A federal judge yesterday upheld the legality of a controversial defensive maneuver by SCM Corp., which is trying to avoid a takeover by Britain's Hanson Trust PLC.

The ruling by U.S. District Judge Shirley Wohl Kram in New York permits SCM to sell its chemical-pigment and Durkee foods businesses to a group of investors that includes SCM's top management.

Hanson argued that if SCM's plan were approved, the investor group, led by Merrill Lynch & Co., would be getting the two valuable business units for a bargain price, stripping SCM of so much value that its takeover bid would have to be abandoned.

Hanson lawyer Dennis J. Block said the decision will be appealed, and other attorneys in the case said the sale of the two units is likely to be delayed during the appeal.

The court decision is the latest round in a bidding war that began in August, when Hanson offered $60 a share, or a total of $7.35 billion, for the stock of SCM, a diversified manufacturer whose products include Smith-Corona typewriters as well as its pigment and food lines. Hanson Trust has interests in building materials, construction equipment, shoes and textiles.

SCM's board rejected the offer as insufficient and hired the investment firm Goldman, Sachs & Co. to seek a competing bid. That led to the offer from Merrill Lynch and SCM management to buy SCM for $74 a share through a combination of cash and high-risk securities known as junk bonds. Hanson's top offer is $75 a share in cash.

The SCM directors also granted the Merrill Lynch group an option to buy the food and pigment businesses for $430 million if a hostile suitor acquired more than one-third of SCM's stock. Hanson argued that the two businesses are worth up to $700 million.

SCM's tactic is known as a "lock-up option," designed to cement a sale to a friendly bidder while fending off an unwanted one.

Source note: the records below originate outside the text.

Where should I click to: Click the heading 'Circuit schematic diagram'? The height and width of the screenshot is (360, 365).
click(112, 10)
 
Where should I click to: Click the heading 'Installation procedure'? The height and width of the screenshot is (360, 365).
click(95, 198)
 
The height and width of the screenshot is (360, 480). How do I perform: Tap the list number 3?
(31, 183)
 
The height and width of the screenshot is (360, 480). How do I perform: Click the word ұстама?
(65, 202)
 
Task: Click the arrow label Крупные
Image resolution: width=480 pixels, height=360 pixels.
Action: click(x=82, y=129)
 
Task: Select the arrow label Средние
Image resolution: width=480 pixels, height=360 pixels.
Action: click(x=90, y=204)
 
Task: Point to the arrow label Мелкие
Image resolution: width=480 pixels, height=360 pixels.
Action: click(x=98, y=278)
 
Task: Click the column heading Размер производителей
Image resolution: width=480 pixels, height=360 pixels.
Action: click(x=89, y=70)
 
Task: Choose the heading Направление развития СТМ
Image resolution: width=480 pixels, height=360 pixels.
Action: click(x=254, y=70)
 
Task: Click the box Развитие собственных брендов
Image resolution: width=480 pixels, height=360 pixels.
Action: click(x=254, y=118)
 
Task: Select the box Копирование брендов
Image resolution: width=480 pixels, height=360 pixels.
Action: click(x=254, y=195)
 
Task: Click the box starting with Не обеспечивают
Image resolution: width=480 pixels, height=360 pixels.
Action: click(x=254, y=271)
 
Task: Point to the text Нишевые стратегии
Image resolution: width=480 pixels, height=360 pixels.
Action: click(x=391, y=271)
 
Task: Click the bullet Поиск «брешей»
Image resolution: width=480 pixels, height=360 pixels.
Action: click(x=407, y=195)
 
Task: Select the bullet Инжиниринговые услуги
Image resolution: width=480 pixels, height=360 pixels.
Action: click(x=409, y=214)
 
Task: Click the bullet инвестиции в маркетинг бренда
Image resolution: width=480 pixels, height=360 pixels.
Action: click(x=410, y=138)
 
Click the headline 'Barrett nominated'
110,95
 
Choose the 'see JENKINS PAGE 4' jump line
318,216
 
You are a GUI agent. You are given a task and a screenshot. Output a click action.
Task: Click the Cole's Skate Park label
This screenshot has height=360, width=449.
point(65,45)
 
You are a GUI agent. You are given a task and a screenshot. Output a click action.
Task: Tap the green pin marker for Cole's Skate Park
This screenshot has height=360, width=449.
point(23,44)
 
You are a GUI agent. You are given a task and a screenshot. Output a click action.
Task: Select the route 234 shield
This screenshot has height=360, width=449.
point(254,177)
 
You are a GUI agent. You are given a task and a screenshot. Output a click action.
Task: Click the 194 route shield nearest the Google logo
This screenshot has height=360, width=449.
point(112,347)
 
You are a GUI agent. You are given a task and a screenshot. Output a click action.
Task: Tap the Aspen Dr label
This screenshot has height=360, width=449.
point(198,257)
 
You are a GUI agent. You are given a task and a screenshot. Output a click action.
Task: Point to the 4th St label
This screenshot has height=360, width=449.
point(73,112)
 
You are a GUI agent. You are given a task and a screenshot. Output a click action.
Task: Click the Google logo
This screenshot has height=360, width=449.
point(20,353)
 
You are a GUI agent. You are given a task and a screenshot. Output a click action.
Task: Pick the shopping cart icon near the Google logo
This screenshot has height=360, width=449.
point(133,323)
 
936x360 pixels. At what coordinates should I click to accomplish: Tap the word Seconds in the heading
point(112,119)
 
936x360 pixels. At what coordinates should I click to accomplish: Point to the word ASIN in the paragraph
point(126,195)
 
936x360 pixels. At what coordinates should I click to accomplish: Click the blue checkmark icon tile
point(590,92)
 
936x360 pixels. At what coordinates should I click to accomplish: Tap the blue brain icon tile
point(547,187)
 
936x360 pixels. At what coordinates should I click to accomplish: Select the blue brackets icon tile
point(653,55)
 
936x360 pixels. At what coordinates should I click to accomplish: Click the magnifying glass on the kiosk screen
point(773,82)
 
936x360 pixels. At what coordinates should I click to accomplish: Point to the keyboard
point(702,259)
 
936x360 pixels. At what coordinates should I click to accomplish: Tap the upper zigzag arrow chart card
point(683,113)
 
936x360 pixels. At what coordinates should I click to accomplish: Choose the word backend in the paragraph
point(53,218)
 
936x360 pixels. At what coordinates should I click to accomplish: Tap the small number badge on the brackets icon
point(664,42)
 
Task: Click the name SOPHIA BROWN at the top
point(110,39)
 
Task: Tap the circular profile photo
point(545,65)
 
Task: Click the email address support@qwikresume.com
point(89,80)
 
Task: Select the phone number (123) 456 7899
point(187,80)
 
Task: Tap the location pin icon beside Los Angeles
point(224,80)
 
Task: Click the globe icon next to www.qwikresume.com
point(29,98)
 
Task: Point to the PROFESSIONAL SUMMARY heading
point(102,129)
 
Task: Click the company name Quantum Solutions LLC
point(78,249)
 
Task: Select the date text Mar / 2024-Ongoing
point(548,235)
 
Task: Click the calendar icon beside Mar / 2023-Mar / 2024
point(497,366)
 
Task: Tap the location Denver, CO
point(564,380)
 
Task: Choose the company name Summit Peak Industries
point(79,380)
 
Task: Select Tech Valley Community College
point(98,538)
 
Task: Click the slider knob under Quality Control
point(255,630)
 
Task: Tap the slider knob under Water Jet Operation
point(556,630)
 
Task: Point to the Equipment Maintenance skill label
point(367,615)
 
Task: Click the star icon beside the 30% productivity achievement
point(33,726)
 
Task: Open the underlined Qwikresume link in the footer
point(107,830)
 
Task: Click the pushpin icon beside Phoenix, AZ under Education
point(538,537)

Kram ruled that SCM's board of directors had acted legally in approving the option. Her decision was based on the "business judgment" rule, which gives considerable leeway to directors to act in the best interests of the company.

But she criticized board members, saying they "did not give extensive consideration" to the value of the Merrill Lynch offer. SCM accepted the word of Goldman Sachs that the price for the two units was fair, "without ever inquiring about the range of fair values," Kram said.

"The foregoing is not condoned by this court," Kram said, but she added that courts should not second-guess directors' decisions on such issues unless there is a strong showing that the directors violated their obligations to the company and its shareholders. There was no such showing, she said.

Kram also ruled that Hanson had passed the threshhold that activates the lock-up option by purchasing more than one-third of SCM's stock in the open market. Hanson had argued unsuccessfully that its stake in SCM had not passed the one-third threshhold, if stock options and other stock rights were taken into account along with SCM's common stock.